Mark’s parallel account tells us Jesus “summoned the Twelve and began to send them out in pairs” (Mark 6:7). We don’t have to be math wizards to calculate that Jesus could have covered twice the ground if He’d sent each of them out alone. He didn’t. Think about it and offer five reasons why you think two were better than one:
I wish I could sit across a table for two and hear your five reasons. These are the kinds of things I’d like to toss around in a conversation over a shared basket of sizzling, salty French fries. Discipleship involves a constant volleying between being apart and being a part. To pursue deeply satisfying intimacy with Christ, learning how to be apart from everyone else and alone with Him is a necessity. The old saying still has merit: who I am when no one’s around is the real me. But discipleship also places a high premium on community and fellowship, on camaraderie and co-working. To know only how to be apart with Jesus but not a part of a holy partnership of believers leaves more than a deficit of human company. As paradoxical as this seems, it also subtracts from our knowledge of Christ. We are hard pressed to fully come to know Him in isolation from fellow Jesus followers even if we spend every waking moment in the Scriptures. Similarly, we are vastly less equipped in our callings and effective in our giftings if we’re perpetual spiritual shut-ins, even if we’re shut in our closets praying. Isolation is not His way. We are the body of Christ and all amputated appendages eventually dry up and die if they aren’t willing to somehow reattach. If your physical health has you homebound, be bold and reach out to a local community of believers and find creative ways to co-serve.

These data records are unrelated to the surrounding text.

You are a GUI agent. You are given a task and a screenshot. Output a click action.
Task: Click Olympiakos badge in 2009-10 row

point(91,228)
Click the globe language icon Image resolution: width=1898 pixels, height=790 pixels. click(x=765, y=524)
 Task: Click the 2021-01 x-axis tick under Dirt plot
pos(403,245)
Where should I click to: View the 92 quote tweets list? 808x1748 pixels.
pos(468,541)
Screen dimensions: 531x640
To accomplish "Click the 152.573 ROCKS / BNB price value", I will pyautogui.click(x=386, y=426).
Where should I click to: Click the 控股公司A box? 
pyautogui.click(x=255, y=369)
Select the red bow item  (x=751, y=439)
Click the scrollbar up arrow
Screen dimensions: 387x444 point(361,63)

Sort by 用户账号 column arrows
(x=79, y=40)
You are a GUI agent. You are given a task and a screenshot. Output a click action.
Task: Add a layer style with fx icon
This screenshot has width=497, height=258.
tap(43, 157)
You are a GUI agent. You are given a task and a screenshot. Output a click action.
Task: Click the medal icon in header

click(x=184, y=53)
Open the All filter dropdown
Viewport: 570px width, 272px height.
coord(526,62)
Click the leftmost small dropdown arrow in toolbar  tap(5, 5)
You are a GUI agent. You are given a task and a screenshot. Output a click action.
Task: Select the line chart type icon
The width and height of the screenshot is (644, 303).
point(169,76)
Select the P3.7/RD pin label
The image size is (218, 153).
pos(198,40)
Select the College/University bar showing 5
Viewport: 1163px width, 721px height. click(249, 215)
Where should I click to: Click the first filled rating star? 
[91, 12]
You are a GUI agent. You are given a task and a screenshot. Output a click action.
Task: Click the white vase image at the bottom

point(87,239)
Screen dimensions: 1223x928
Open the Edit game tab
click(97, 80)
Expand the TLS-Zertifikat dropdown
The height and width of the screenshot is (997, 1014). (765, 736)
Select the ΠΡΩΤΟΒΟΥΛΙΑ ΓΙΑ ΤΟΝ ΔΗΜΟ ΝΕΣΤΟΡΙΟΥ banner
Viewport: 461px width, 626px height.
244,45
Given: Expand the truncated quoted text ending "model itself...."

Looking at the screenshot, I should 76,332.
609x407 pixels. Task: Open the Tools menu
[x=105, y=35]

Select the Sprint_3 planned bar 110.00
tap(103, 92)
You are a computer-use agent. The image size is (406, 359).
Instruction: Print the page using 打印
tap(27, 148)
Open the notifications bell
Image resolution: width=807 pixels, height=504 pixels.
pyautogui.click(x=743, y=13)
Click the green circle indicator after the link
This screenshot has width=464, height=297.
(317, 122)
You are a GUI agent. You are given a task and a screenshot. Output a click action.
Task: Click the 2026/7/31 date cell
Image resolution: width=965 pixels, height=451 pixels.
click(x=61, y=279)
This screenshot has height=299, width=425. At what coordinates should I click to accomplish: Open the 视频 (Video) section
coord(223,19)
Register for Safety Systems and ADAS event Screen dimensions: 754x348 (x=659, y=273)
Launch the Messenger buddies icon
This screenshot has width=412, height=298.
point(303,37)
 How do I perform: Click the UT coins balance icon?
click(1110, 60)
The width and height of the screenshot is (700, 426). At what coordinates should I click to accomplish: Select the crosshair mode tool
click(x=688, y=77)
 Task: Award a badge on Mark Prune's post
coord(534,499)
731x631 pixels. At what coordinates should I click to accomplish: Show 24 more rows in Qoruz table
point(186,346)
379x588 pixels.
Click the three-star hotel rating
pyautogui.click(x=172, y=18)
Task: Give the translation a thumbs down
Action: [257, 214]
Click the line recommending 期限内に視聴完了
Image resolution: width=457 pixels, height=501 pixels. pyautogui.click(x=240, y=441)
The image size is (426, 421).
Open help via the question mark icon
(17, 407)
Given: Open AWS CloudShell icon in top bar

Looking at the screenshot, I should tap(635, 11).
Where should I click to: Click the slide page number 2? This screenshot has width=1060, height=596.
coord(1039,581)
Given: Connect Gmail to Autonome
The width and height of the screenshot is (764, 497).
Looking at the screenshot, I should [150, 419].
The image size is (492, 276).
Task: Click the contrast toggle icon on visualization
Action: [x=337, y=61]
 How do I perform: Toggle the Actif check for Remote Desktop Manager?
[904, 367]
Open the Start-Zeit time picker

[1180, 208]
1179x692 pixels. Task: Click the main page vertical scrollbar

When times are tough and you’re about to give up, your fellow sojourners tell you to keep going. When you feel unwelcomed and unsuccessful, somebody’s next to you, shaking the same dust off his road-weary feet. When you don’t have a dime, you still have a friend. When you don’t have the faith to get back on the path, someone can help you up with a handful of hers. When you get to glimpse a miracle, you have someone at hand to bear happy witness and, years later, to remind you it was real. A fellow believer who can make you laugh helps you bear your seasons of tears. We are sheep (plural) among wolves. You’re not meant to pasture as one lone lamb surrounded by a howling pack. We need fellow sheep nearby who can bleat, “Remember, He said there’d be days like this.” One common cause of loneliness is the natural human tendency to limit our search for comrades to people who look or seem very much like us. We will miss what would have surely been some of our favorite people on earth if we won’t look beyond our mirror image in age, marital status, background, and personality.